In the LRP case (or at least the case of the patch I posted), there
is the same disabling of the interrupts so that the stack can run,
and the poll occurs under high load, but (1) only the cards that have
data are polled (through hardware interrupt handlers plus soft
interrupt coelescing).  The net effect is that you gain a better
efficiency under extreme load, because it switches from interrupt
to polling, and then back again, based on the load.

The assumption here is that network processing is as important as
the interrupts which result in network processing.

There's also a cache line win, as long as your stack code that
you end up running plus the driver all fits into L1.

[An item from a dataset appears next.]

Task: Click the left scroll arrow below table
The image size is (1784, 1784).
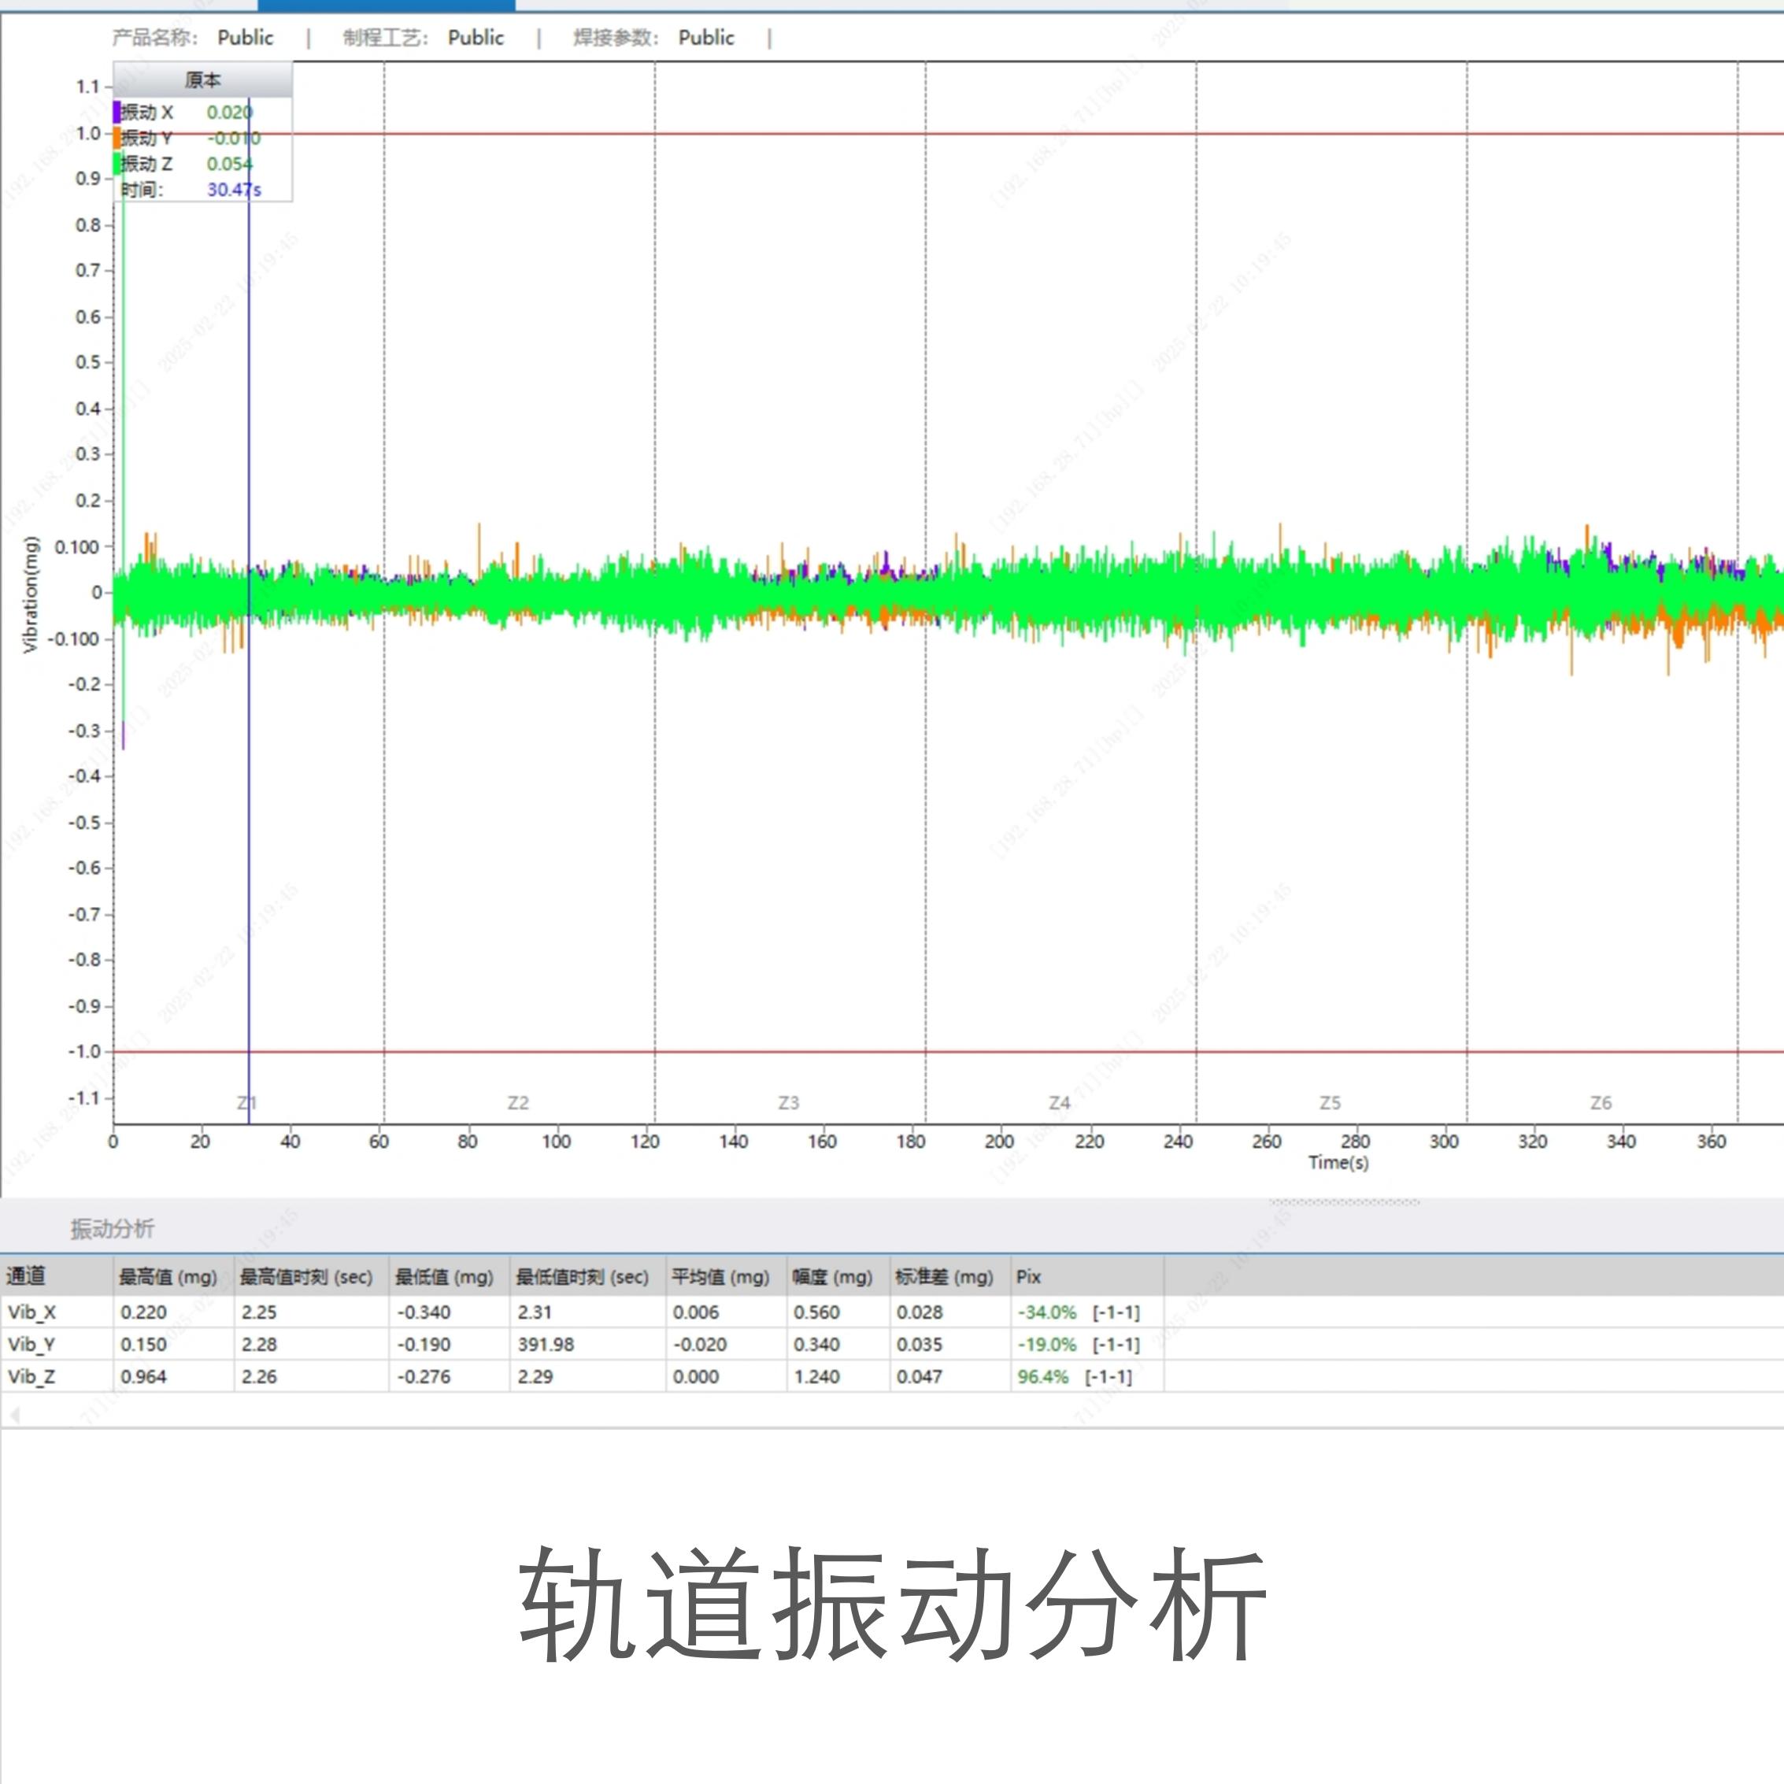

The thing that polling buys you that this patch does not is the
ability to run to completion up to the socket layer.  As I've
already pointed out, I have patches for that, too, I just want a
measured performanc delta with running the IP stack at hardware
interrupt vs. NETISR.

Basically, this means that LRP will have two less latency barriers,
and one less stall barrier than polling.

Since the overall measure of networking equipment is how many
packets you can pump through the thing in time "T", anything you
do to increase that number is good.

In any case, I'd like to see someone who can load to livelock try:

1)	Unmodified FreeBSD-current without polling
2)	"" with polling
3)	"" without polling, plus this patch
4)	"" with polling, plus this patch

FWIW, I expect to still hit livelock at the high end, since the
processing up through the socket layer still happens at NETISR
(the patch only affects IP stack operation).  But I expect the
removal of the latency in processing to push up the high end
before the livelock occurs.

With polling enabled, I expect only a minor change.